• _Extracted information_:
####
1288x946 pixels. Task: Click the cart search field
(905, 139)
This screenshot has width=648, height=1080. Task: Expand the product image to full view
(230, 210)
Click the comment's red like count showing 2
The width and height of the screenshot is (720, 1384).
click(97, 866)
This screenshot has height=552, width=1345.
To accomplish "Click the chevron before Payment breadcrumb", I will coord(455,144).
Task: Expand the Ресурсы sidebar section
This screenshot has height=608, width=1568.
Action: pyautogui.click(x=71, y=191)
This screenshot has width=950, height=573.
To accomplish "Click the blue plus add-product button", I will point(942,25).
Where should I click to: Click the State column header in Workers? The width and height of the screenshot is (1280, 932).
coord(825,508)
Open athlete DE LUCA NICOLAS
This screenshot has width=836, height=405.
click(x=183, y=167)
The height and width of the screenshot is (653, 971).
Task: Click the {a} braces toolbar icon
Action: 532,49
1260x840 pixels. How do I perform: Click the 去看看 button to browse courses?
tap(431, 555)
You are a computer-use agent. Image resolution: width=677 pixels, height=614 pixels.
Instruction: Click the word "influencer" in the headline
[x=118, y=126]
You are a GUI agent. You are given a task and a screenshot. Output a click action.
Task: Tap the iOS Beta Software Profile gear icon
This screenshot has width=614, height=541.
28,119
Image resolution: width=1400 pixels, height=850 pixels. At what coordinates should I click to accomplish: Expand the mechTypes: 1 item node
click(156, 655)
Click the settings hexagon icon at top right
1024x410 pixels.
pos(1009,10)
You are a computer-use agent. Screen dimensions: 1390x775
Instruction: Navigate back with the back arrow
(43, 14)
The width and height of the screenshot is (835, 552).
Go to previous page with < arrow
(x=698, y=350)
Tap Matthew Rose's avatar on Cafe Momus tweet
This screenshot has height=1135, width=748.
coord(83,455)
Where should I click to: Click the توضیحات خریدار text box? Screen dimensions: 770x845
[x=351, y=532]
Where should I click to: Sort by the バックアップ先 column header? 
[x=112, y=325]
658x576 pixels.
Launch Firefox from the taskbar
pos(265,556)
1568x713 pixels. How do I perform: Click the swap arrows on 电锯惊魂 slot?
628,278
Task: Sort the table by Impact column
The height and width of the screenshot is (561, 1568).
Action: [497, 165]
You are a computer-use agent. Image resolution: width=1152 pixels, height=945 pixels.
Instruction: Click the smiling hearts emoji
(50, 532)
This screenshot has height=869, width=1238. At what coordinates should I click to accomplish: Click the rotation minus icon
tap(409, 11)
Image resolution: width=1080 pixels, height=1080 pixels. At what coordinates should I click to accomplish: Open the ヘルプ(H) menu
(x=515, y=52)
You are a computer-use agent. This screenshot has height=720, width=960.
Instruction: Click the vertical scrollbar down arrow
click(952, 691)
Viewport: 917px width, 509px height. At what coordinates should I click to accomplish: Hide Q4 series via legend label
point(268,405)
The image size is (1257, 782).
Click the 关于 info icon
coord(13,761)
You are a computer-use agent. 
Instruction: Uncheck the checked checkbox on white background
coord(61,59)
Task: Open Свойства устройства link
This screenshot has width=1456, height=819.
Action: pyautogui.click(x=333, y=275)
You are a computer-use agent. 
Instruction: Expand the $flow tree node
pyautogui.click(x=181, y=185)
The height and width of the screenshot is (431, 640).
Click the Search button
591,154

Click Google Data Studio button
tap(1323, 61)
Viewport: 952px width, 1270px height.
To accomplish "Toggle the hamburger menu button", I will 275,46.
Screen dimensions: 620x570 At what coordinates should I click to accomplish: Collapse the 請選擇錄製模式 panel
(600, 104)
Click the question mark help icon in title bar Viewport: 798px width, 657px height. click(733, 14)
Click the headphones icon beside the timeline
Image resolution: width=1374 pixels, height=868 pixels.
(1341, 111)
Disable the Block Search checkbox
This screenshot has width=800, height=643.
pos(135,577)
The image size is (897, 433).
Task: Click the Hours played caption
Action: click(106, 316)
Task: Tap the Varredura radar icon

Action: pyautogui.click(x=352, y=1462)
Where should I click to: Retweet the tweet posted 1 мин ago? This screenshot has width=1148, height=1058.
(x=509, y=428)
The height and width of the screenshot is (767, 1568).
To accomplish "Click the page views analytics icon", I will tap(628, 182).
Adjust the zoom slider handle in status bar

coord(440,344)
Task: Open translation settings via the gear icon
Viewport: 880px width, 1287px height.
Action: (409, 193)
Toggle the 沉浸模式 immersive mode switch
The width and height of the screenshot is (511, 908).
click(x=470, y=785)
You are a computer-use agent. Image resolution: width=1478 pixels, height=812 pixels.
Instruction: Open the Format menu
####
• _About this task_: Every line in the entries above that mentions the word "agent" must be shown.

• _Reply_:
You are a computer-use agent. Image resolution: width=677 pixels, height=614 pixels.
You are a GUI agent. You are given a task and a screenshot. Output a click action.
You are a computer-use agent. Screen dimensions: 1390x775
You are a computer-use agent. Image resolution: width=1152 pixels, height=945 pixels.
You are a computer-use agent. This screenshot has height=720, width=960.
You are a computer-use agent. 
You are a computer-use agent. 
You are a computer-use agent. Image resolution: width=1478 pixels, height=812 pixels.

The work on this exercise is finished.